Posted: Sat Feb 03, 2018 9:59 am
by SimonJersey
Hello,
Please could anyone identify the maker of this silver plated bread serving fork?

Image

Image

I'm sure this is also a known pattern, but I will post in the correct section after the maker has been identified:
"Flatware Pattern Identification - If you know the maker, but not the pattern"

Many thanks

Re: Bread Fork 'R&S S EP'

Posted: Sat Feb 03, 2018 10:35 am
by dognose
Hi Simon,

That mark is usually attributed to Roberts & Slater of Sheffield.

The pattern is most often referred too as Georgian (B), or Queen Anne. See: viewtopic.php?f=18&t=44102&p=126844

Trev

Re: Bread Fork 'R&S S EP'

Posted: Sat Feb 03, 2018 10:50 am
by SimonJersey
Thank you Trev for your help as always with the attribution - and for identifying the pattern too!
Best regards,
Simon

Re: Bread Fork 'R&S S EP'

Posted: Sat Feb 03, 2018 11:49 am
by dognose
Hi Simon,

I'm often less than comfortable with many of the attributions of plater's marks. Far too often in the past attributions have been made purely on the strength of initials fitting names or similarity of marks to one another etc. Once these appear in print, they are taken as gospel and never questioned, but as most of these marks were never registered or recorded at the time, there is often little evidence to back up such attributions and quite a few must be considered into the Possible/Probable way of referencing them.

This is why I wrote 'usually attributed' to this mark, as the more I think of it, the less comfortable I am. Roberts & Slater appear to disappear around 1860 when they became Roberts & Briggs, and the Queen Anne pattern I've always associated with the 1880's at the earliest.
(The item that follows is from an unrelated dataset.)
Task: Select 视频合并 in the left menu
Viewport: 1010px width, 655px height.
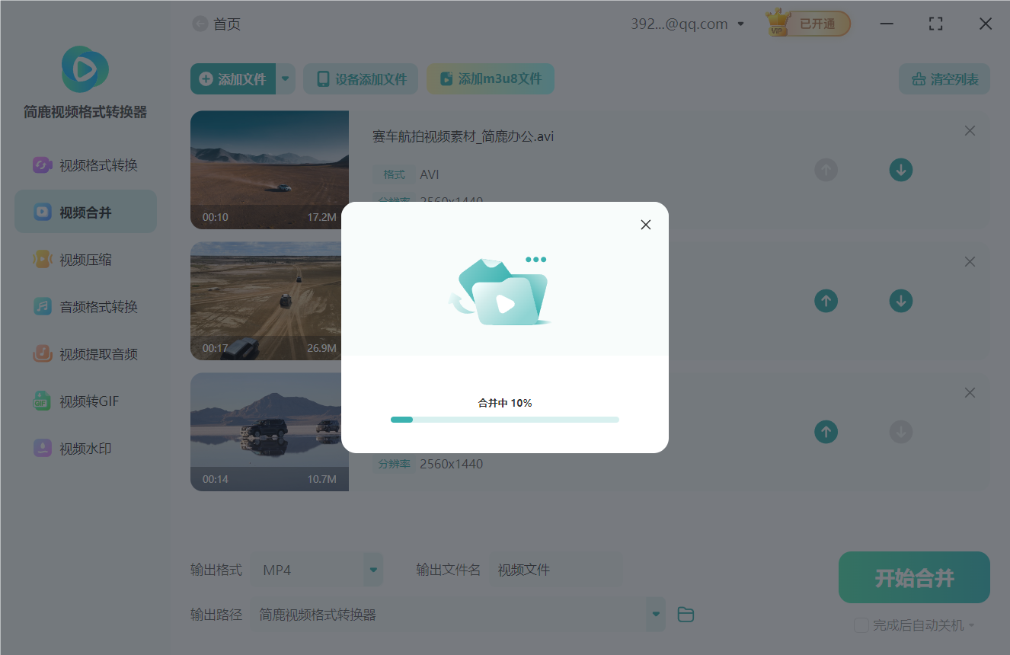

It's possible of course that the pattern was around earlier than I thought, but until something concrete turns up I would be a little wary of the attribution and keep an open mind on it..
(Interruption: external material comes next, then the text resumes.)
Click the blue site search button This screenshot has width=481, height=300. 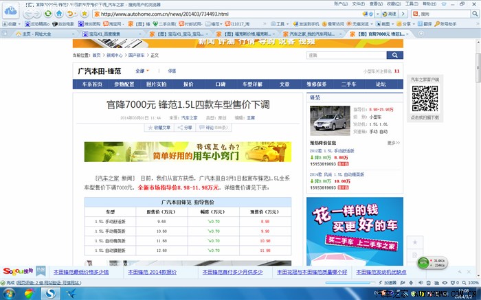coord(394,55)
Hopefully other members will add there thoughts.

Trev.

Re: Bread Fork 'R&S S EP'

Posted: Sat Feb 03, 2018 12:01 pm
by SimonJersey
Thanks Trev, I did wonder looking at the dates if the maker was too early for the style, and knowing the plethora of undocumented makers that are out there - I'm sure there are a fair few others over the 19th/20th centuries with the initials 'R&S'.